This repository contains the resources and code used to build:
for Archives Portal Europe. It relies on the use of cross-lingual word embeddings and entity linking technologies.
The code base has three main components:
- the preprocessing scripts
- the interface
- the NLP backend
The preprocessing
folder contains a series of scripts used at the beginning of the project to produce the dataset and to explore the collection.
The interface folder contains the element for setting up the front-end, which relies on php to collect the query of the user.
The tool has been developed as a Flask webapp, which communicates at port 5000
and given a user query returns a HTML table with the results. The tool offers two main options:
query_api
: this is the cross-lingual information retrieval tool. The main functions are inside utils/nlp.pydetector
: this is the multi-lingual entity and concept detection tool. The main functions are inside utils/detect.py
If you want to extend the functionalities of the NLP tool, the Python backend can be set up locally using the following instructions.
To start, download and Install Anaconda.
Create a dedicated Python environment:
conda create -n py37ape python=3.7
conda activate py37ape
Run pip install -r requirements.txt
to install the requirements.
Download all the cross-lingual word embeddings of the languages you are planning to work with from here. Move them inside the webapp/word-embs
folder (its content is not synced with github to avoid storing large word embeddings). Note that if a multilingual word embedding is not available for a specific language you can generate it using the available bilingual dictionary and following the documentation for supervised learning, however bear in mind that the process is not straightforward.
In the webapp/data/ folder we have added sample versions of the resources needed. Full version of them are available on the project server and scripts to recreate them are available inside the preprocessing/generateDataset/ folder.

Material.
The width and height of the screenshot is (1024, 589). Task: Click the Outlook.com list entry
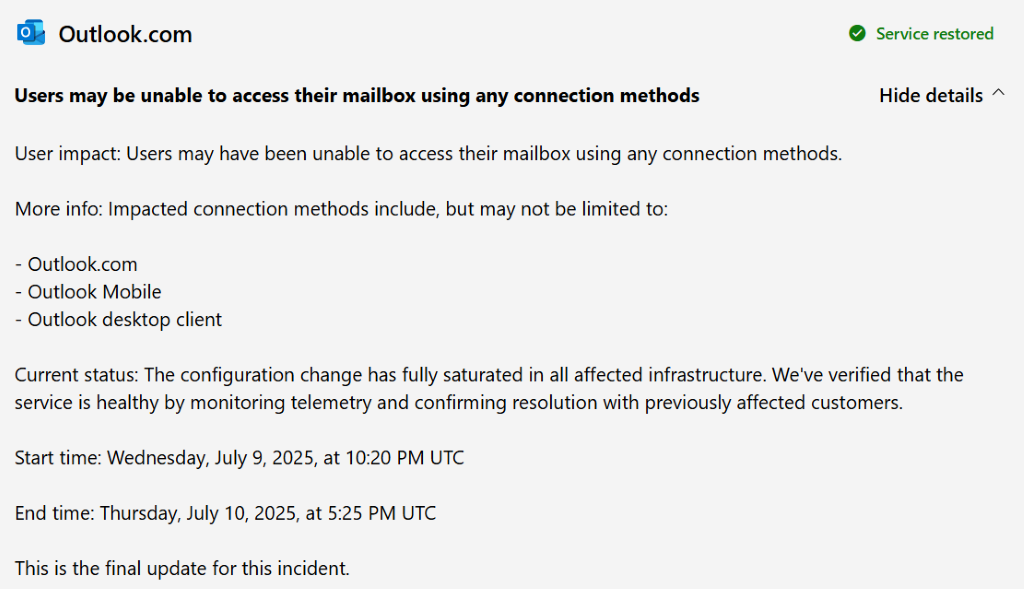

Stated task 1.
Could you return the passage of the Archives Portal Europe README starting at "The tool has" and ending at "install the requirements."?
Stated task 2.
How would you render this sentence from the Archives Portal Europe README in Spanish: "If you want to extend the functionalities of the NLP tool, the Python backend can be set up locally using the following instructions."
Stated task 3.
Can you extend the Archives Portal Europe README from its last sentence onward?

Task result 1.
The tool has been developed as a Flask webapp, which communicates at port 5000
and given a user query returns a HTML table with the results. The tool offers two main options:
query_api
: this is the cross-lingual information retrieval tool. The main functions are inside utils/nlp.pydetector
: this is the multi-lingual entity and concept detection tool. The main functions are inside utils/detect.py
If you want to extend the functionalities of the NLP tool, the Python backend can be set up locally using the following instructions.
To start, download and Install Anaconda.
Create a dedicated Python environment:
conda create -n py37ape python=3.7
conda activate py37ape
Run pip install -r requirements.txt
to install the requirements.

Task result 2.
Si desea ampliar las funcionalidades de la herramienta de NLP, el backend de Python puede configurarse localmente siguiendo las instrucciones a continuación.

Task result 3.
When the embeddings have been downloaded, to start the API you should run start_api.py
inside the webapp
folder. To test that the API is running properly you can send a curl
request at the 5000
port, for instance:
curl -s -X GET 'http://0.0.0.0:5000/detect?lang=en&query=Mark+lives+in+Washington+with+his+family
You should receive as a response an HTML table with the result of the detect
tool.
The dev
branch of the repository currently sits inside this folder: /data/containerdata/topic-detection
in our dedicated server. In the same folder we have the volumes
folder, which host the full versions of the data
and word-embs
folders (instead of only the sample data that we host in the repo).
We have two Docker images, one for the web interface (we call it webapp
) and one for the python code (we call it backend
). To deploy the full version of the tool, you need to copy the the config folder to the volumes
folder and change the test flag to False
in the copied config.env
file. In the same file you can change the endpoint to http://topic-detection-webapp:5000
.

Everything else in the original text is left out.